[ 
https://issues.apache.org/jira/browse/CASSANDRA-15700?page=com.atlassian.jira.plugin.system.issuetabpanels:comment-tabpanel&focusedCommentId=17077512#comment-17077512
 ] 

Benedict Elliott Smith commented on CASSANDRA-15700:
----------------------------------------------------

{quote}Remove pruning and expire time tracking from enqueue.
{quote}
This would be a regression from 3.0 unfortunately, though the semantic for 3.0 
was a to use the head of the list, which we could potentially restore (not 
necessarily as trivially as might be desired, but it is achievable).
{quote}Compute a weighted average of each message expire time.
{quote}
I assume you mean to maintain a guess of the number of items we _on average_ 
have in the queue? In which case I am fairly strongly -1 on this category 
approach. One of the features running through this work is that we make strong 
guarantees, and this would weaken that.  I would prefer to be able to stipulate 
that (e.g.) we never reject an {{enqueue}} if more than 20% of the queue is 
already expired.
{quote}I would personally opt for a fix which doesn't increase overall 
complexity
{quote}
Complexity is in the eye of the beholder :)  I think the main goal should be 
minimising risk to delivery. The stability of this patch has been tested 
_fairly_ extensively and so far held up, so messing with important control flow 
semantics is something I would prefer to avoid.

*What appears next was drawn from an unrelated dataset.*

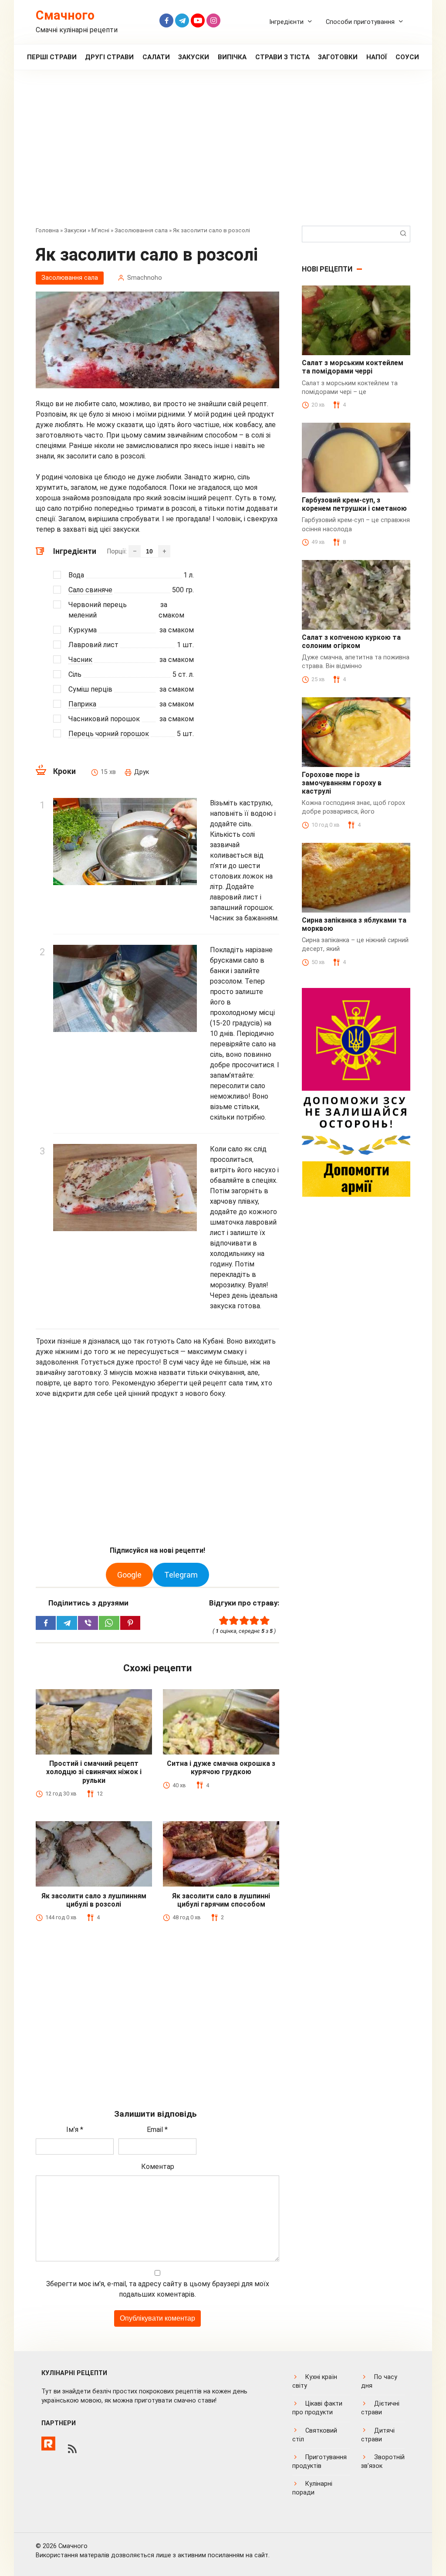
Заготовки (338, 57)
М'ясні (100, 230)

I think the least risky approach is to change how we compute and select the 
expiration time we use for triggering an expiration. This also has the benefit 
of maintaining well-define guarantees, is simple, and modifies no behaviours 
besides the selection of this value. For instance, picking an expiration time 
that we expect to contain a certain amount of data, then simply tracking 
_accurately_ on the delivery thread that it really does so. Once it doesn't, we 
prune to pick a better value.

More specifically (e.g.), you pick a time {{t}}, such that you expect the set 
of messages with expiration less than {{t}}, say {{M(<t)}}, should collectively 
occupy no more than 20% of the connection's data or item limit. As you 
introduce new messages, you simply record the total amount of data represented 
by {{M(<t)}}, and if it crosses the threshold, you recompute picking a new 
{{t}}. Assuming a random distribution of expiration this should be amortised 
constant time, as whatever {{t}} we pick first, our new {{t}} will be 
recomputed only {{O(1/n)}} times, at {{O(n)}} cost.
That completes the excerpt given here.